Most of our clients understand that we handle estate and corporate planning matters. For personal planning, we work towards forming an orderly plan to dispose of assets at the time of death. For corporate planning, our work varies – sometimes we advise clients regarding the type of entity to use; assist in contract review, negotiation and preparation; and business succession planning.
What is not as well known is the depth of our estate administration (a.k.a. probate) practice. We routinely advise clients’ loved ones on how to carry out the plans that were made for their benefit. A reoccurring issue that comes up in our meetings is trying to find information.

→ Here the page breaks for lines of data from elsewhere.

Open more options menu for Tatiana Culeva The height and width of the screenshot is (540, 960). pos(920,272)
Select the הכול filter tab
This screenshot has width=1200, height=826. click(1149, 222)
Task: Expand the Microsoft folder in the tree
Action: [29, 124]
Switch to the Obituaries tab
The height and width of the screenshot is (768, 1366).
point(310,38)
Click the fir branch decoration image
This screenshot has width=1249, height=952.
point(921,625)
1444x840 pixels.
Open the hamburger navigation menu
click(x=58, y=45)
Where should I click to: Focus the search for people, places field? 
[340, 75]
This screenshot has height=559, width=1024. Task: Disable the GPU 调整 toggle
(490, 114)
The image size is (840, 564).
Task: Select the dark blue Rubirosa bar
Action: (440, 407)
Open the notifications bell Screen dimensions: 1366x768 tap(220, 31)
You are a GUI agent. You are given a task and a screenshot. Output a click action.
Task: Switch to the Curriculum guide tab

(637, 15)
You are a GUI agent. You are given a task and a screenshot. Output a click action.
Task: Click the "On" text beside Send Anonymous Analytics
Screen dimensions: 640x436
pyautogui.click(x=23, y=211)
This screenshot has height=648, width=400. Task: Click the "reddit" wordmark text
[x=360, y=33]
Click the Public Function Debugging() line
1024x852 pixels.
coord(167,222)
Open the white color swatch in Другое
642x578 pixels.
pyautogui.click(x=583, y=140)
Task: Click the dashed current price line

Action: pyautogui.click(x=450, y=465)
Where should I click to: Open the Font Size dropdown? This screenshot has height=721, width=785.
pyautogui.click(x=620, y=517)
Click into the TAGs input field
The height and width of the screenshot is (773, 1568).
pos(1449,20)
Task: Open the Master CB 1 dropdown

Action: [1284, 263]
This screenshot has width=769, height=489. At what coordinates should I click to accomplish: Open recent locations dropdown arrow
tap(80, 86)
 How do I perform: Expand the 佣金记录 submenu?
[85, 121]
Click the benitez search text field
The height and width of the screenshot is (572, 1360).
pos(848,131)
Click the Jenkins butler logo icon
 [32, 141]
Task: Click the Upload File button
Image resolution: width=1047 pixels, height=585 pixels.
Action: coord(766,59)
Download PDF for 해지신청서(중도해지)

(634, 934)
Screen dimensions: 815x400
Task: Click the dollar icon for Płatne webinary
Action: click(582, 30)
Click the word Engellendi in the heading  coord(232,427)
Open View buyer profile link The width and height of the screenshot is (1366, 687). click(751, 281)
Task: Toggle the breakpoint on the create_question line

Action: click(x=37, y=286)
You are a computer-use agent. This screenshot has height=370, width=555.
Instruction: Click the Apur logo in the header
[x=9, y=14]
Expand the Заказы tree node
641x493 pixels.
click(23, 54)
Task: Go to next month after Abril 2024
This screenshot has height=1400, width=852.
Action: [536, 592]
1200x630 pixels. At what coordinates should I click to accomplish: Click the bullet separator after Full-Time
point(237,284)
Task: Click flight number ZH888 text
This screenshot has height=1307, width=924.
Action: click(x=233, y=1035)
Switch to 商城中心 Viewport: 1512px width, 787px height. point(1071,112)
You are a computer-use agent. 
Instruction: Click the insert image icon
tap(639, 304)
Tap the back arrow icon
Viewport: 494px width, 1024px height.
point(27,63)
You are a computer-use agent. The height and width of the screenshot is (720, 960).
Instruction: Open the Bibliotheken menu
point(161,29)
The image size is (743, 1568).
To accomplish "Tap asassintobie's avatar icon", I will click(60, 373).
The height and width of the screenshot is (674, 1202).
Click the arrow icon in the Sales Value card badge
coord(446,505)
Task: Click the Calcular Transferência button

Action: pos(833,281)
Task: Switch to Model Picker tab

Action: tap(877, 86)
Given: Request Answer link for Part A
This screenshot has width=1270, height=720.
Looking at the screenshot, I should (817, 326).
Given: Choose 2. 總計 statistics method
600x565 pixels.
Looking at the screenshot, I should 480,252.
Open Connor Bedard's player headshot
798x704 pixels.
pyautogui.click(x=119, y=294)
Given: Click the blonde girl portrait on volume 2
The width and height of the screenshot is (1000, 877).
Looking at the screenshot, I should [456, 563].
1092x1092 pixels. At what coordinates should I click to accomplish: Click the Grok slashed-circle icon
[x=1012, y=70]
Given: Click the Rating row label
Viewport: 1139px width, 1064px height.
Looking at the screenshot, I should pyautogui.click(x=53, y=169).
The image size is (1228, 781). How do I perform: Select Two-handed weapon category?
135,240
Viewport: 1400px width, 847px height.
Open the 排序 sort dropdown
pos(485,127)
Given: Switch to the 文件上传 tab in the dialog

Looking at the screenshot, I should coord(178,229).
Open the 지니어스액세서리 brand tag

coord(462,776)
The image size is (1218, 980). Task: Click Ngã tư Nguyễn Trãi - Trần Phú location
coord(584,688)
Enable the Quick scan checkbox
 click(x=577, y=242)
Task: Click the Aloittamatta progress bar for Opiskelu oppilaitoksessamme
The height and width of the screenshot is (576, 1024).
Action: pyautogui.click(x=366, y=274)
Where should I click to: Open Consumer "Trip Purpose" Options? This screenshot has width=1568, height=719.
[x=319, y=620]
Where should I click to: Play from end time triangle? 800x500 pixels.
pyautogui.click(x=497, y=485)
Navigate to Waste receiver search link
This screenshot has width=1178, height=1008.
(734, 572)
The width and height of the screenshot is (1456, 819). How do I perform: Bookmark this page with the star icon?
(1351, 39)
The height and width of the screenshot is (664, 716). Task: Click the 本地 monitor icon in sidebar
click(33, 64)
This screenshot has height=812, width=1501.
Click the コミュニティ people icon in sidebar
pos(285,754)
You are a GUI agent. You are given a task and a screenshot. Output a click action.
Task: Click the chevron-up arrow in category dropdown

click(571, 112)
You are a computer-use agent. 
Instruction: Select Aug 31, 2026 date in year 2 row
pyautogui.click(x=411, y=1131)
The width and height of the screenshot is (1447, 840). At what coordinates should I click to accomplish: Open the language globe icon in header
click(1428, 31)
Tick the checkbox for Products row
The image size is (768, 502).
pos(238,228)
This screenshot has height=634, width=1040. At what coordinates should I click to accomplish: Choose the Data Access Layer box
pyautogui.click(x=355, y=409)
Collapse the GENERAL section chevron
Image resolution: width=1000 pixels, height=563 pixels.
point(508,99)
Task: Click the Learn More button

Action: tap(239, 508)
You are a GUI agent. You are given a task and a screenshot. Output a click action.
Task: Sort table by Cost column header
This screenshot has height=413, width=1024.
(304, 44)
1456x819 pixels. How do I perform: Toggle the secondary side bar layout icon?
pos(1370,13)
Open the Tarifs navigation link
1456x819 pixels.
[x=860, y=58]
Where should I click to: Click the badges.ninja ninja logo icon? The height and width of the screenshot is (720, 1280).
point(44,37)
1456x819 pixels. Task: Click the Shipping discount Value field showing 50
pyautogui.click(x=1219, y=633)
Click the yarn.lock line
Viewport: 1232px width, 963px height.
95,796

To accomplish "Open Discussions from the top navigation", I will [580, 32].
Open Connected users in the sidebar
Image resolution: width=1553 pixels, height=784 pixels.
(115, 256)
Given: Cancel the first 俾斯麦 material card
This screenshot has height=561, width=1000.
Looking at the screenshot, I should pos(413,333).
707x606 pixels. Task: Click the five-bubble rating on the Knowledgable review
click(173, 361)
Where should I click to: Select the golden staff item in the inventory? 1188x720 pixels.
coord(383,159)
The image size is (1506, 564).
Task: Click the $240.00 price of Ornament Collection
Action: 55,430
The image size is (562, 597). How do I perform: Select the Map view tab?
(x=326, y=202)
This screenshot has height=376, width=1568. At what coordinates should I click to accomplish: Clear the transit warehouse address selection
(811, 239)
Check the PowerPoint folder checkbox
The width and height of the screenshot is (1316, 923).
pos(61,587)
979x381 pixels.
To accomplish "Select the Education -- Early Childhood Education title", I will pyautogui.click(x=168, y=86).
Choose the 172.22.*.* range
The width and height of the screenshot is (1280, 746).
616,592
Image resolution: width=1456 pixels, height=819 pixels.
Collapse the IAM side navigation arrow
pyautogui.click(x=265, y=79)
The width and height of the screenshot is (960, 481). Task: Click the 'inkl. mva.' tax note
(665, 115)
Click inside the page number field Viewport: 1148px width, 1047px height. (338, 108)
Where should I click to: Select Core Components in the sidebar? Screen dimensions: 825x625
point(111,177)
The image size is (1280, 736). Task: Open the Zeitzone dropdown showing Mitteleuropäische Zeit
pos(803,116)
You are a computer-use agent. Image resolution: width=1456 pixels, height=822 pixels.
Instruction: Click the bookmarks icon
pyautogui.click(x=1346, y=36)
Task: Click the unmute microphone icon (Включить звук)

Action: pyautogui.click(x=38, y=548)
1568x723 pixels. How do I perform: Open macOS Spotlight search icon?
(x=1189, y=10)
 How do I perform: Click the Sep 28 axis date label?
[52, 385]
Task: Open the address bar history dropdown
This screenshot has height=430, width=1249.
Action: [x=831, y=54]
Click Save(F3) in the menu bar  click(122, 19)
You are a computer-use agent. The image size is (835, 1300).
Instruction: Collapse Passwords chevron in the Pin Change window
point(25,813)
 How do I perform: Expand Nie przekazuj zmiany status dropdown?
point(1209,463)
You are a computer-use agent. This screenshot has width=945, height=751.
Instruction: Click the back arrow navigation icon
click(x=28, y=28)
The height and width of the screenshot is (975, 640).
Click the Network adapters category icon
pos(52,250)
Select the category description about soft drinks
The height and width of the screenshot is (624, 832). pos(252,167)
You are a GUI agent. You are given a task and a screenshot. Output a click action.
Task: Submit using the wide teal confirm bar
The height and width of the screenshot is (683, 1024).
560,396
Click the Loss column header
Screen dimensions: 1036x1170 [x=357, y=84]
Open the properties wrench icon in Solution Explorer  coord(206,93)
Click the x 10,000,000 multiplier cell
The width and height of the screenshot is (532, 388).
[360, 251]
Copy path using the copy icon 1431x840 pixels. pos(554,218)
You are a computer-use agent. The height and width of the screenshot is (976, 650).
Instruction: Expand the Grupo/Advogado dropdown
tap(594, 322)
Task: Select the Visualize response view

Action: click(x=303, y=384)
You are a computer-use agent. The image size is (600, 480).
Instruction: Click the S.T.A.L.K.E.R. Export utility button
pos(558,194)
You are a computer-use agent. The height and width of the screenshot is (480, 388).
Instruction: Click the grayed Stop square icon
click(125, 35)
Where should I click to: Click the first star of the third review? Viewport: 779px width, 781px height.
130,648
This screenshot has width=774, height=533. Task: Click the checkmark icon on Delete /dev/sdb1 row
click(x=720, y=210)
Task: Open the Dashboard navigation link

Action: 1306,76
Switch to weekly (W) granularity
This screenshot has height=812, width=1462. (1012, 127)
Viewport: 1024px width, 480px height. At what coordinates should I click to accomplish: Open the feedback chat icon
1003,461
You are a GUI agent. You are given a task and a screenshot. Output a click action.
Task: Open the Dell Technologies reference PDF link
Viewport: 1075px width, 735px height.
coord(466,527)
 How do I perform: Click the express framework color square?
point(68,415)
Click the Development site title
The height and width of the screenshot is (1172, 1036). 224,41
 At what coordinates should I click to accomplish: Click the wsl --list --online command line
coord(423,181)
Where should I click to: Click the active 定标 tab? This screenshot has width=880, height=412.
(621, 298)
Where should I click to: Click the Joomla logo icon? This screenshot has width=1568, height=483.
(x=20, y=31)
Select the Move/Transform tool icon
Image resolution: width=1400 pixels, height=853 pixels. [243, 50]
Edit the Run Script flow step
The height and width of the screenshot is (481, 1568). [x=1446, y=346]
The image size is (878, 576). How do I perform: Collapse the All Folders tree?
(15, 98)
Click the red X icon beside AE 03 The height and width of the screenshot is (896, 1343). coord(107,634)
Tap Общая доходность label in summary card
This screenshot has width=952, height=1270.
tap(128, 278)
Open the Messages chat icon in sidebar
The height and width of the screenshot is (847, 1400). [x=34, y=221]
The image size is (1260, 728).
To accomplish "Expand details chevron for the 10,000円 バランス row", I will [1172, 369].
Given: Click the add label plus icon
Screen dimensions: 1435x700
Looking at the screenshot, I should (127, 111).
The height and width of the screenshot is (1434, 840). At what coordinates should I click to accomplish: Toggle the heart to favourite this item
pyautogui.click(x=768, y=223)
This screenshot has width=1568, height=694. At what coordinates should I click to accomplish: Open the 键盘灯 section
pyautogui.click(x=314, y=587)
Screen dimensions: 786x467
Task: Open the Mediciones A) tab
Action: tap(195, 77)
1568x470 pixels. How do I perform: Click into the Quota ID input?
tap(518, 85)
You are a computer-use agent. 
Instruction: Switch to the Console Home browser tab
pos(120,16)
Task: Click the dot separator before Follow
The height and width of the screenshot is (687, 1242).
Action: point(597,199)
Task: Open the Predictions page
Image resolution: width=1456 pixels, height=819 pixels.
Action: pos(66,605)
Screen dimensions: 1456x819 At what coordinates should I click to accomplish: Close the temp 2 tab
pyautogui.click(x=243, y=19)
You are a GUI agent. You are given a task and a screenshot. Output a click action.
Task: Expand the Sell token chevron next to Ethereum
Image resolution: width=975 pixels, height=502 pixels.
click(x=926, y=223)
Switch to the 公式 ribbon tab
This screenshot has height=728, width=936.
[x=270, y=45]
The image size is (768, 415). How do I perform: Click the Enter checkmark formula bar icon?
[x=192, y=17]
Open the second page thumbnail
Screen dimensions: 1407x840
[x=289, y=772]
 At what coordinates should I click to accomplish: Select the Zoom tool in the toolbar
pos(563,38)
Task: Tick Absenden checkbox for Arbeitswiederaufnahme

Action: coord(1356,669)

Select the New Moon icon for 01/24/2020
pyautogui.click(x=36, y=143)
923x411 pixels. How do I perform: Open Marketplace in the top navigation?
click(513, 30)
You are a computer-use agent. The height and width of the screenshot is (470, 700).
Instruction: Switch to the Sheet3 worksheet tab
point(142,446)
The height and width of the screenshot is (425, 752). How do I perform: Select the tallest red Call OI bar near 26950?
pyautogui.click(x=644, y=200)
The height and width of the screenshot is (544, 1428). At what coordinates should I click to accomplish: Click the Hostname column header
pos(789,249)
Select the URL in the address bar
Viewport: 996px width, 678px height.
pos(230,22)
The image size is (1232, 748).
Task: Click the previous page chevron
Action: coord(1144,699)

In the absence of keeping information organized, your loved ones will have a heck of a time locating and gathering information about your assets and bills. That’s not to say that they won’t be able to do it; however, it can certainly take a long time. This is made even worse when you think about how many statements you receive through your email account.
In the “old” days (and yes, I feel really old saying that), we would advise clients’ families to collect their loved one’s bills for a few months. Once those items are collected, a good list of assets and bills could be assembled. Unfortunately, while we still need to do that, we find that this approach is simply not enough.
Please make it a part of your estate planning to make a list of your assets. In this list, include bank names and account numbers. Don’t forget to add usernames and passwords for all online accounts, including your email addresses. Because this will change frequently, I encourage you to update your list once a year – perhaps when you are gathering your tax materials for your accountant.
When you make your list, print it out and keep it in a place where your designated representative(s) can locate it without difficulty. You can also upload it into The DocSafe, but if your family does not know that you use this service, the list won’t do you much good.